## GOAL OF THE EXERCISE
The expected answer is every line from the material below that has the word "will".

(GIVEN DATA Opens)

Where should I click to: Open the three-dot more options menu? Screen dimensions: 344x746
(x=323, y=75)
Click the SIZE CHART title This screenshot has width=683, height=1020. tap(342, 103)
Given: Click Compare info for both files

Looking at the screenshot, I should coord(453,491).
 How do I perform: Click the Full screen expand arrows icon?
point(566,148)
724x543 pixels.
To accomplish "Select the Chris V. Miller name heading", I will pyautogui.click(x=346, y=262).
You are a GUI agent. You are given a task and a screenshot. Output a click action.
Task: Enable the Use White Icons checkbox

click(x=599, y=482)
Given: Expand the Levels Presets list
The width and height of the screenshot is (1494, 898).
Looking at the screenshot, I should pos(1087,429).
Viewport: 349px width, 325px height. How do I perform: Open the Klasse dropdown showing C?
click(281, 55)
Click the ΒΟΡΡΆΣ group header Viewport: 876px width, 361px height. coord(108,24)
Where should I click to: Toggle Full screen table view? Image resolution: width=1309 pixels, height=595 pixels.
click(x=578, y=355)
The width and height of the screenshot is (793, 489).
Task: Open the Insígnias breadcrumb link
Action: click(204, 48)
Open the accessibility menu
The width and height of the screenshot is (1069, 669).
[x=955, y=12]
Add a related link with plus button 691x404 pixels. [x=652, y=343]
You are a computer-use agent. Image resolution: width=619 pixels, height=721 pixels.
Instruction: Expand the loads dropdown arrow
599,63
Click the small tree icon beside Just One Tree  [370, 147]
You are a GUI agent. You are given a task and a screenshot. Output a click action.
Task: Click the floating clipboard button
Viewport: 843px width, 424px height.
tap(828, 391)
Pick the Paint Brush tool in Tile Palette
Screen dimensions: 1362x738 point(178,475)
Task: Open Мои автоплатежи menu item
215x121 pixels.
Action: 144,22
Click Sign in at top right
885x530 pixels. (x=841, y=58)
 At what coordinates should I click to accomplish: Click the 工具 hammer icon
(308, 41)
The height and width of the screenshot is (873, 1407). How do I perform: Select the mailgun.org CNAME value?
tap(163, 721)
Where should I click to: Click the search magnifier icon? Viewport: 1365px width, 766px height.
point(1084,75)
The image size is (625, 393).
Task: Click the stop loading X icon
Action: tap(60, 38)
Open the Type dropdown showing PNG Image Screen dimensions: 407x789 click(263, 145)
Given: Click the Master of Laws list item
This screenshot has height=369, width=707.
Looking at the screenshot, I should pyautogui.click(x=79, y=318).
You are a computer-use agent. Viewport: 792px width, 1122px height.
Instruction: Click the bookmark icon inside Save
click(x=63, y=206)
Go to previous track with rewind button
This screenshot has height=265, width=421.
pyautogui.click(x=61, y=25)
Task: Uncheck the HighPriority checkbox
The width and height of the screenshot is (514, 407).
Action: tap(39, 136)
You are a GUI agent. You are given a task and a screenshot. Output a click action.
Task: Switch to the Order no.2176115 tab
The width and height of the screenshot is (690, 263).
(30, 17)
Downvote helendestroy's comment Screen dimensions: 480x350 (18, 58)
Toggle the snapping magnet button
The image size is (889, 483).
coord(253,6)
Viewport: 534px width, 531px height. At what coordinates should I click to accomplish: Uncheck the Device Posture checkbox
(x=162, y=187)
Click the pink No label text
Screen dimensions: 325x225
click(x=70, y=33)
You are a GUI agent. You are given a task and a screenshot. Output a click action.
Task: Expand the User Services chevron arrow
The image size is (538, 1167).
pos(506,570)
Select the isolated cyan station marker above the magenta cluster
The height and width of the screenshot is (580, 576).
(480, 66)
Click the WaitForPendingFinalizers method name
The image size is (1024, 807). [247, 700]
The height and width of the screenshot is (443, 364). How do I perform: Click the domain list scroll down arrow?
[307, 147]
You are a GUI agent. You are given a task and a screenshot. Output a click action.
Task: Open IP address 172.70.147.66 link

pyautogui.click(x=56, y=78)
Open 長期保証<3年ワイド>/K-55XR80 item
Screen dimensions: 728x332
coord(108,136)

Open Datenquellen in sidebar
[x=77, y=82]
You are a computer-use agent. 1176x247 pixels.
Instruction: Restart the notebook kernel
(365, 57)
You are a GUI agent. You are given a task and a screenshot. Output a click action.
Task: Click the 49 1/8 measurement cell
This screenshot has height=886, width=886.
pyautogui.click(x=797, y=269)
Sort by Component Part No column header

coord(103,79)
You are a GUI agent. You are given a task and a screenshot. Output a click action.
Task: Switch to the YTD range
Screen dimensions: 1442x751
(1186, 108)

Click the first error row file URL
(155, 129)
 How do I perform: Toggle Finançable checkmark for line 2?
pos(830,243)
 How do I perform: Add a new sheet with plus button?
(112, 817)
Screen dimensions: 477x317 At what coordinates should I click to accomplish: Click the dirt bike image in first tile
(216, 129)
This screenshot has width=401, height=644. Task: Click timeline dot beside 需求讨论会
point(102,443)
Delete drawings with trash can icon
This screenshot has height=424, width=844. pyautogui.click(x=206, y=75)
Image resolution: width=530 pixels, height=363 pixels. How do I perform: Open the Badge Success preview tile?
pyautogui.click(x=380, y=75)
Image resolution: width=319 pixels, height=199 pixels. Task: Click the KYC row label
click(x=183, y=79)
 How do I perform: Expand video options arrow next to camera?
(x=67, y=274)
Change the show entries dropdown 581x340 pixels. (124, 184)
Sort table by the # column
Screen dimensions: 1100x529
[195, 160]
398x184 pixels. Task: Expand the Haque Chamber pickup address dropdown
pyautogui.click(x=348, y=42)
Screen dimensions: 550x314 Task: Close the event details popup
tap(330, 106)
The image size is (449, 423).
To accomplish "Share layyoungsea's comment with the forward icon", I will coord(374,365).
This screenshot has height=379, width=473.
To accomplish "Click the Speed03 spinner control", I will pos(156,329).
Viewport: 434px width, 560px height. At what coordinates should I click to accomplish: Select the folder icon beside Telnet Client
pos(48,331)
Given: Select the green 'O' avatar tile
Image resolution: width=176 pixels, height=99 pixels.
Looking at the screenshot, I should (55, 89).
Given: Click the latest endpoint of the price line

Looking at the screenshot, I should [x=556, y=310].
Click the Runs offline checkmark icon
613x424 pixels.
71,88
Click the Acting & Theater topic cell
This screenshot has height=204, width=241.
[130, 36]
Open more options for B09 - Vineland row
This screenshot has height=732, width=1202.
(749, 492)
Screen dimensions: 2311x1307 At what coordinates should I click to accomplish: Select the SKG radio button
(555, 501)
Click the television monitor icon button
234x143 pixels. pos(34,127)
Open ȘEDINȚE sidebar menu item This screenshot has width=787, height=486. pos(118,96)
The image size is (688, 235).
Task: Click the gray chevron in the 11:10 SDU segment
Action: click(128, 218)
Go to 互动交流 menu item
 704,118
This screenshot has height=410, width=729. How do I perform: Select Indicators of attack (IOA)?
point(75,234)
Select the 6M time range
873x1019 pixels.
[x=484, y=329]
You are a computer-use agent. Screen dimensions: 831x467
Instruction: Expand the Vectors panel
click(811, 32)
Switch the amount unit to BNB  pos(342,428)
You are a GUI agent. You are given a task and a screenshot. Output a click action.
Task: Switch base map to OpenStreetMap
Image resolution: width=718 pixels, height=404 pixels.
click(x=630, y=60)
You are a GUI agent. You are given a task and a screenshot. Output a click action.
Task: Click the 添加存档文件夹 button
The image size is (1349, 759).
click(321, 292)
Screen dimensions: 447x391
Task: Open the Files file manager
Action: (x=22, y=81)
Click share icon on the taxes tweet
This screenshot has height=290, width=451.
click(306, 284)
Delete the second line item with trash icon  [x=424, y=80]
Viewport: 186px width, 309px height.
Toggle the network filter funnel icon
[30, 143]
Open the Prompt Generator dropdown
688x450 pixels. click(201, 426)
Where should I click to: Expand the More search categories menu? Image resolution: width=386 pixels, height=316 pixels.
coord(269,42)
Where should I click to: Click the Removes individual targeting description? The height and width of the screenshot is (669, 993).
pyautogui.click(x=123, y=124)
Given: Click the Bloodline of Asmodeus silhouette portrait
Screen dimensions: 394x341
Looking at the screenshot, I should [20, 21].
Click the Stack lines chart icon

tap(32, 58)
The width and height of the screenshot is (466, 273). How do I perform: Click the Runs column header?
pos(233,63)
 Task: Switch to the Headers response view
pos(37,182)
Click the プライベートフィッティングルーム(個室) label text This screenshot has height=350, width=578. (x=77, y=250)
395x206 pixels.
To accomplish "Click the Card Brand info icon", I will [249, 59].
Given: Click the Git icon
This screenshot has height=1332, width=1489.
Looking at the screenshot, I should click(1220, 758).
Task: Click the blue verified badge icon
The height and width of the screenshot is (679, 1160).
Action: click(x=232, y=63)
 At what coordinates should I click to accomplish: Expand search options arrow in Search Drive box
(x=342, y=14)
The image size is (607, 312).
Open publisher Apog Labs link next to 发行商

(GIVEN DATA Closes)

## WRITTEN ANSWER
To accomplish "Select the Chris V. Miller name heading", I will pyautogui.click(x=346, y=262).
To accomplish "Share layyoungsea's comment with the forward icon", I will coord(374,365).
To accomplish "Click the Speed03 spinner control", I will pos(156,329).
To accomplish "Click the Card Brand info icon", I will [249, 59].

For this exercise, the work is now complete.